Un député relaie une demande faite par certaines familles. Celles-ci souhaitent que tous les enfants ou les proches de la personne sous tutelle ou curatelle soient avisés de la mise en vente de tout bien mobilier ou immobilier du protégé afin de permettre leur conservation dans le patrimoine familial.

Dans une réponse du 27 mai 2014, le ministère des affaires sociales et de la santé répond que cette proposition contrevient aux exigences posées par l’article 415 du Code civil « en ce qu'elle pourrait tendre à préserver en priorité l'intérêt et les droits des héritiers et non ceux de la personne protégée. En effet, il peut être difficile de déterminer les proches de la personne protégée qui devraient être contactés, voire de les localiser. Dans ce cas, une telle obligation retarderait la vente et ce au préjudice de l'intéressé».

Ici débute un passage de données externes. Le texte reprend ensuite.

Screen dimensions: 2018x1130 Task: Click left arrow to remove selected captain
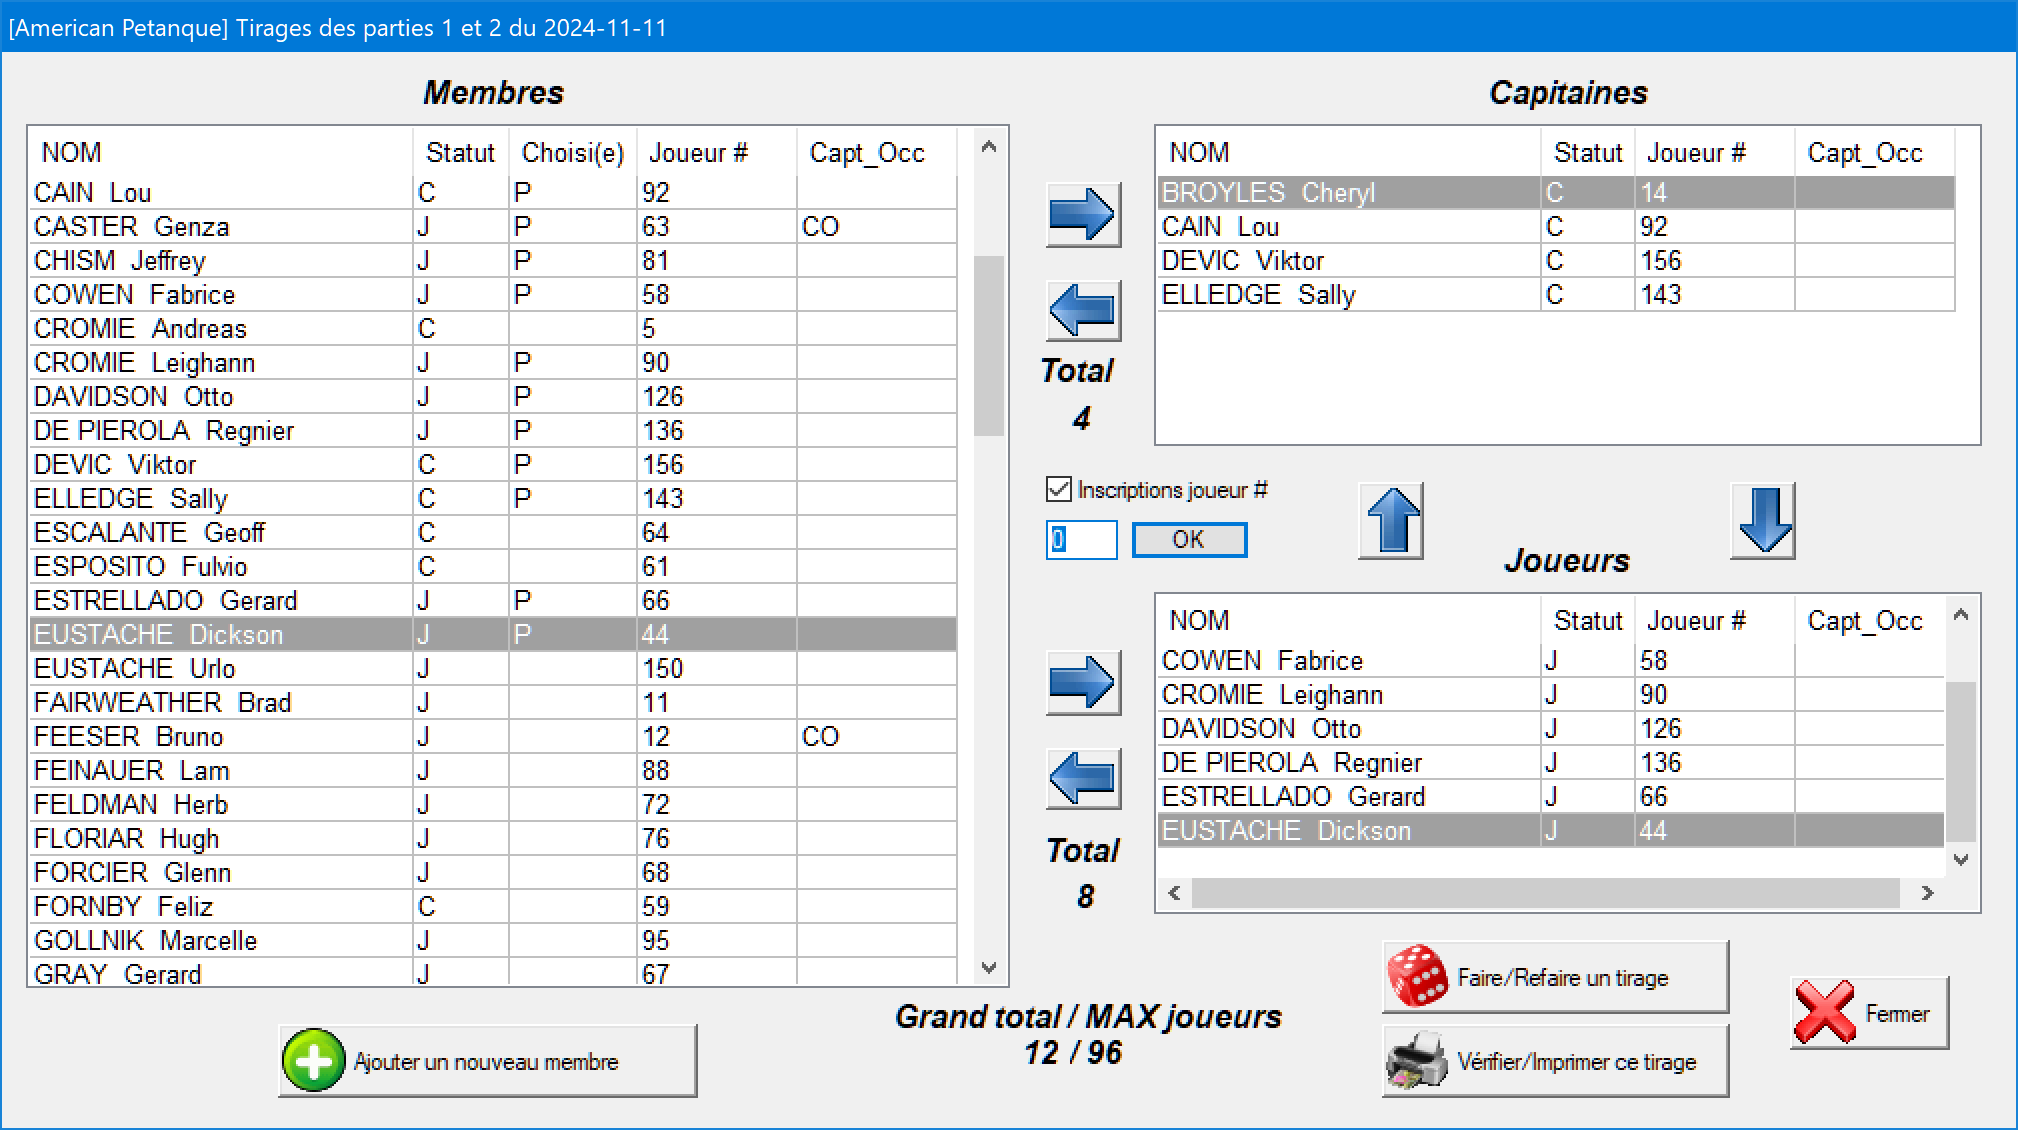[x=1082, y=311]
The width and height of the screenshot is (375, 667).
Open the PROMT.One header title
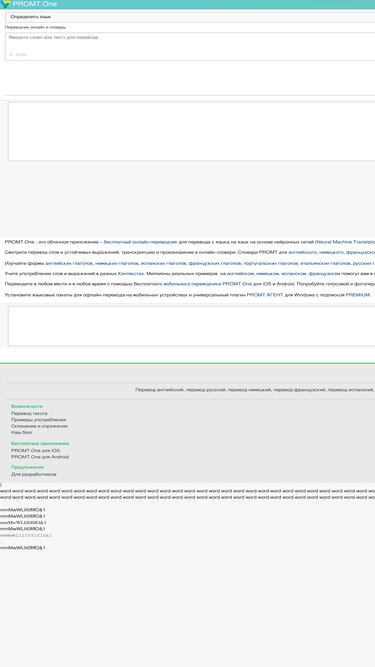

D’autres arguments viennent renforcer la position du ministère  des affaires sociales et de la santé, tels que le fait que les nouvelles modalités de vente des immeubles instaurées par la réforme des tutelles en 2007 - une vente amiable peut désormais être autorisée par le conseil de famille ou à défaut par le juge des tutelles - « permettent aux proches de se rendre plus facilement acquéreurs des biens pour lesquels il existe un attachement familial ».